→ AIM OF THE TASK: Reproduce the lines exactly, beginning with the line that contains "The width and height of the screenshot is (819, 1456)." and continuing through the last of the lines below. Omit the pictures.

→ ENTRIES SUPPLIED:
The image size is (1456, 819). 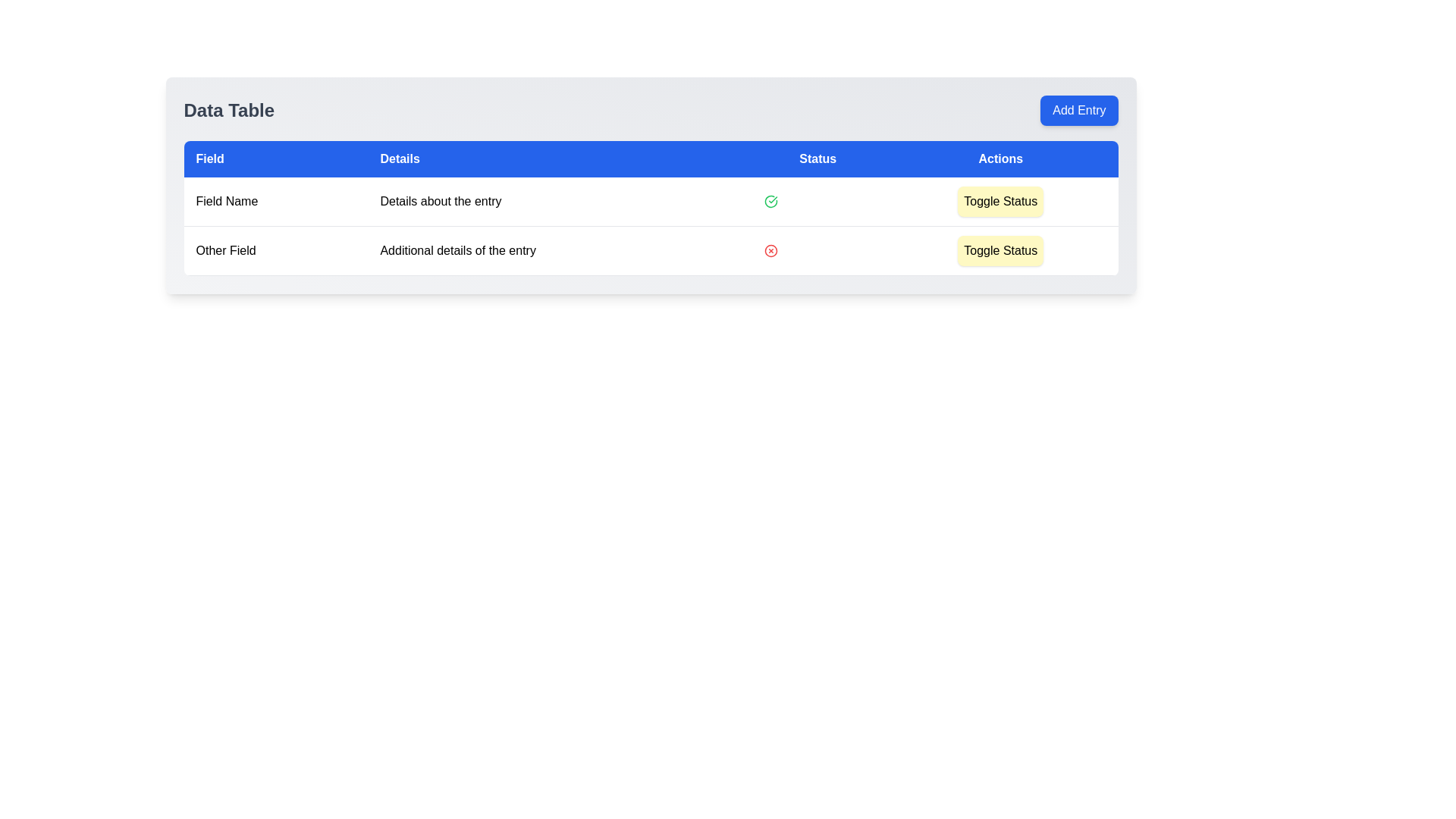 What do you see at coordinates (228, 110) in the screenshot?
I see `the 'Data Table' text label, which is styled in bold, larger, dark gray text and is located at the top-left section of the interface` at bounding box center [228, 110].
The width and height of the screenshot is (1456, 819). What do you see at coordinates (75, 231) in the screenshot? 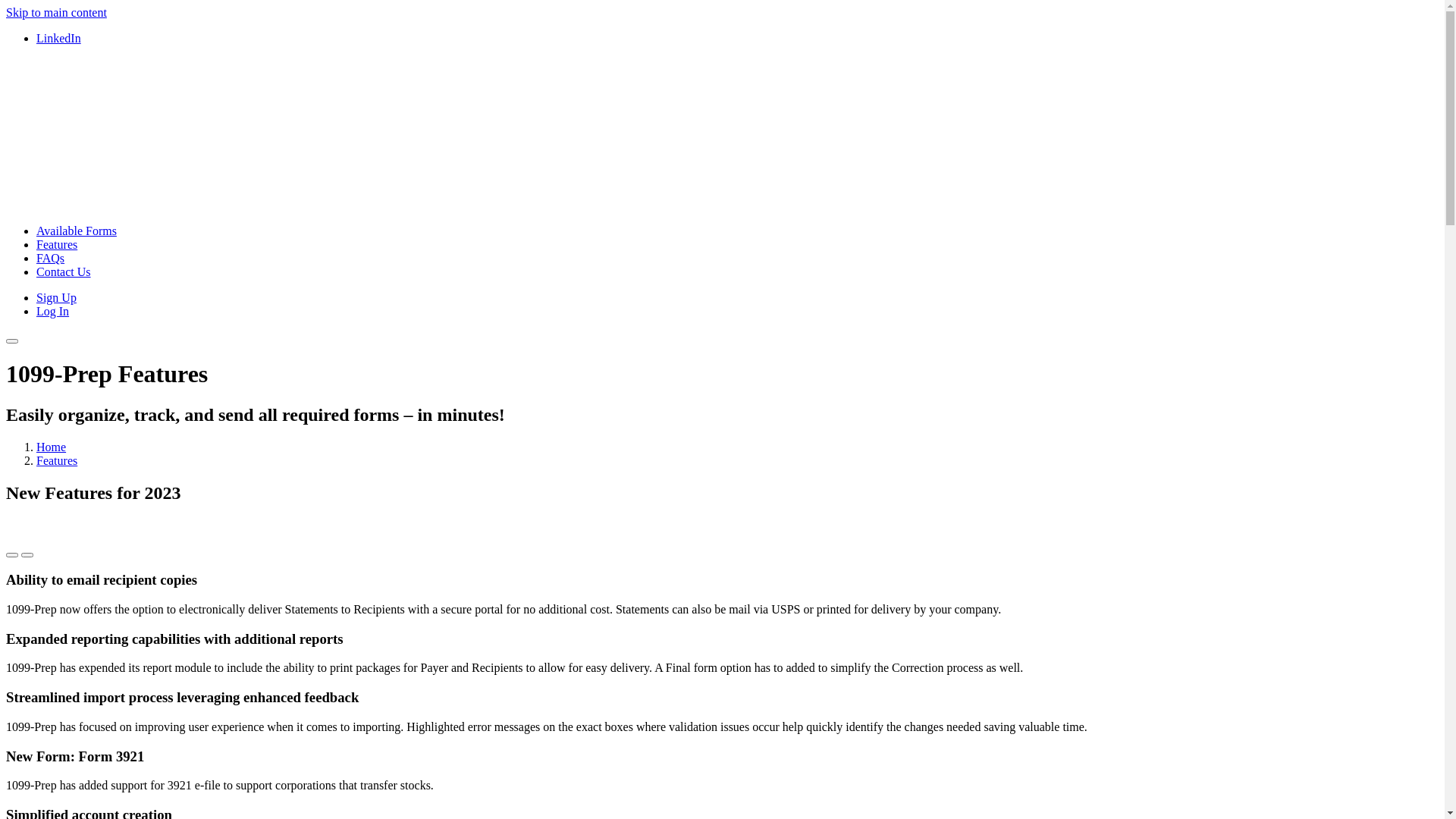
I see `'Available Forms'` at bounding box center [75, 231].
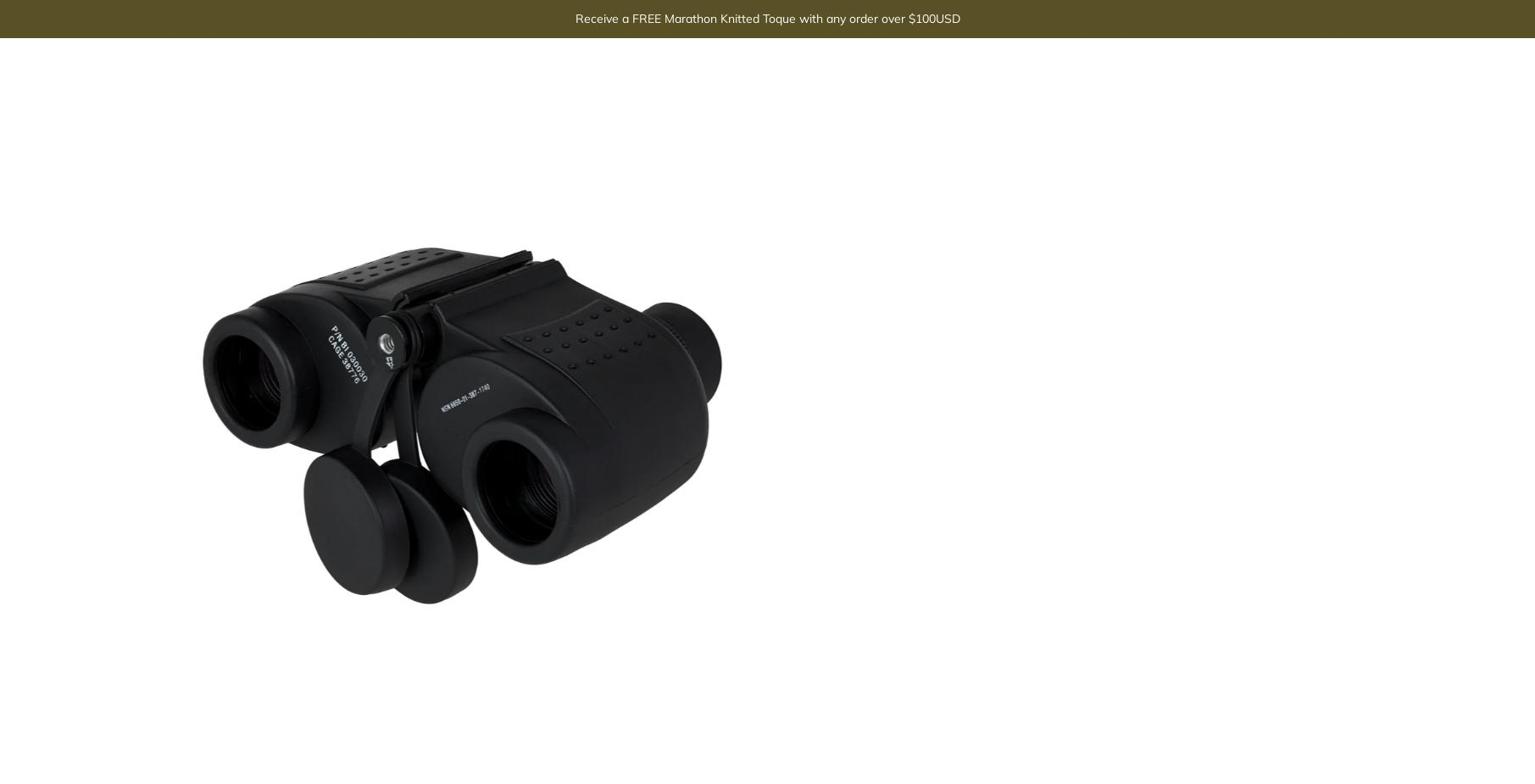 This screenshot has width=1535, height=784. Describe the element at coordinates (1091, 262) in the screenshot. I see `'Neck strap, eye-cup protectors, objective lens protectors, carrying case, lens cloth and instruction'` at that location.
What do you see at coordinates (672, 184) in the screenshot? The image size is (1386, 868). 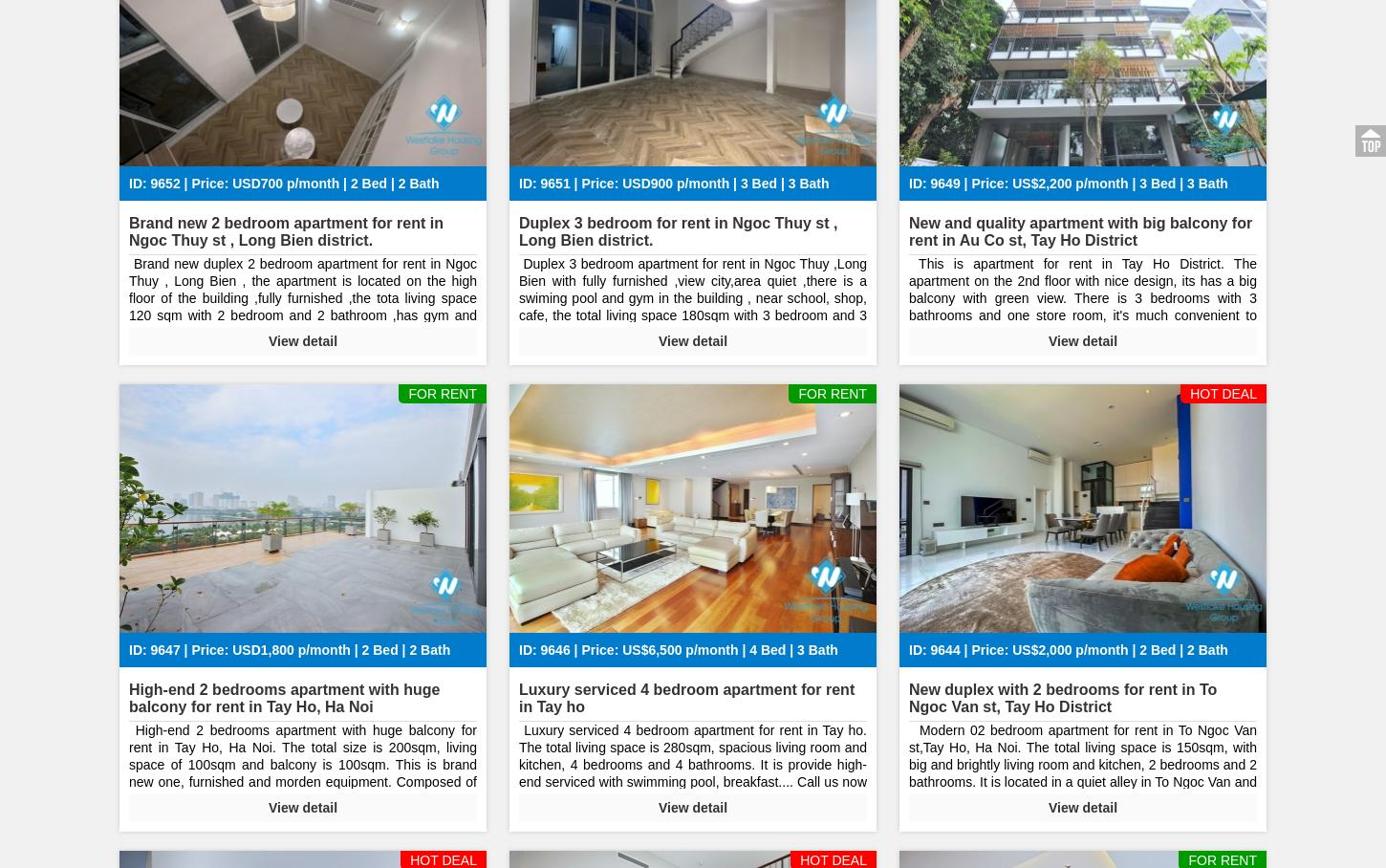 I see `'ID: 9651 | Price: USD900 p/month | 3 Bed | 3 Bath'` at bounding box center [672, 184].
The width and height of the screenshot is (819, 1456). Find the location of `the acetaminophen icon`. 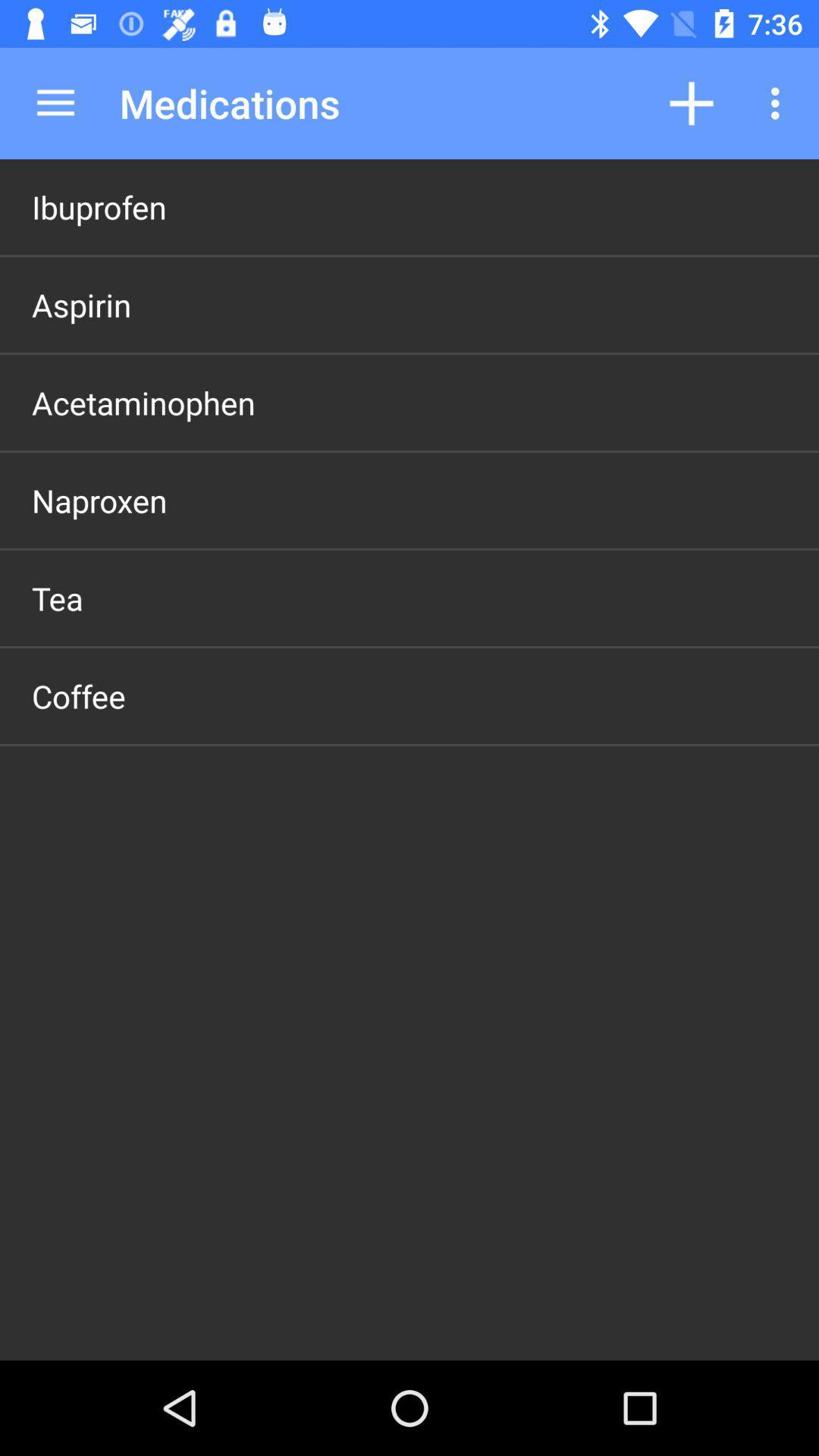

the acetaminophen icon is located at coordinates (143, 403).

→ EXERCISE OUTPUT:
The width and height of the screenshot is (819, 1456). Find the location of `the acetaminophen icon`. 

the acetaminophen icon is located at coordinates (143, 403).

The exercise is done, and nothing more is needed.